# Body Kit



## Guest (Jun 15, 2002)

Probably no-one will know what I am talking about, but I saw a bunch of 2001/02 sentras with body kits on this web-site and there was this one red one (without a spoiler) in one of the pictures (and it wasn't a sentra se-R or whatever its called)

Anyways, the red body kit on the red senta looked awesome. Does anyone know what I am talking about, and where I would be able to get that kit?

thanks


----------



## Guest (Jun 17, 2002)

What site are you talking about?
Do you have a link?


----------



## Guest (Jun 18, 2002)

*body kit*

Here is the link:

http://www.spoilers.com/ge/nisssentra2000.htm

its the red one. Do you knwo where I could buy something like that (preferably in British Columbia, but if not there thats alright)

also, how much would something like that cost?


----------



## Guest (Jun 18, 2002)

It's made by Stillen

www.stillen.com

229 - 329$

http://www.stillen.com/sportscars.asp?page=2&subcat=&cat=3


----------



## Guest (Jun 18, 2002)

Thanks for finding that for me!

I don't want to sound ignorant but do I have to order it off teh web site or are there other places that I can get it?


----------



## Guest (Jun 18, 2002)

Probably you will have to order from them. I use to have theirs front bumper for 96 GXE http://www.printroom.com/_vti_bin/ViewImage.dll?userid=Irlin10&album_id=75997&image_id=0&courtesy=1 
I liked theirs quality and all never cracked until my accident.

But did you try to search for any other body kits?

I really like this Neo R33 front end (if I ever put it on my car) from
http://asylumms.com/
If I ever put body kit on my car it would be combo of Neo R33 front end and some kind of other rear and side skirts


----------



## Guest (Jun 18, 2002)

Oh by the way just noticed  

Are you Russian?


----------



## david (May 24, 2002)

The stillen kit is not the same as the Erubuni kit (spoilers.com).

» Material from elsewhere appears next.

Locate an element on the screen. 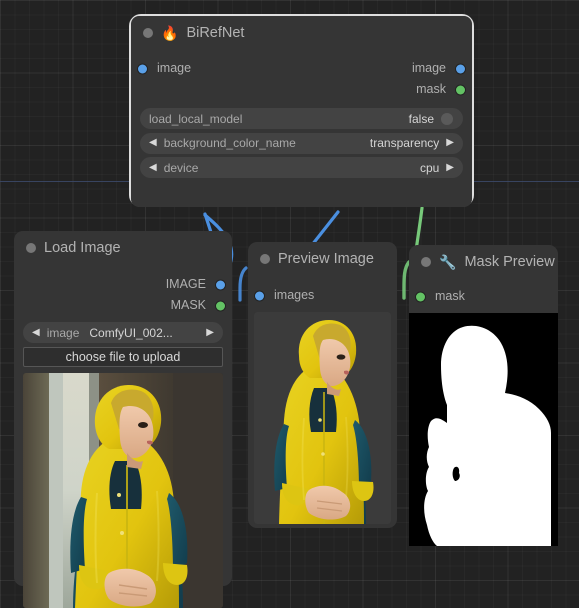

There are a few kits out for the b15.

Stillen has a full body kit.
Stillen has some front spoiler add-ons for the 00+ GXE/XE and 00-01 SE
Erubuni makes 2 kits as you have found
Aeroduo makes a R33 like kit.
West Coast Spoilers makes a full kit as well.

Also I believe there is one more kit that looks like a EVO VII. I forget who makes it but it is god awful ugly anyway.

Head over to b15sentra.net and look through the costmetic forum and search on there and you will find pretty much everything you ever wanted to know about those body kits I talked about above.


----------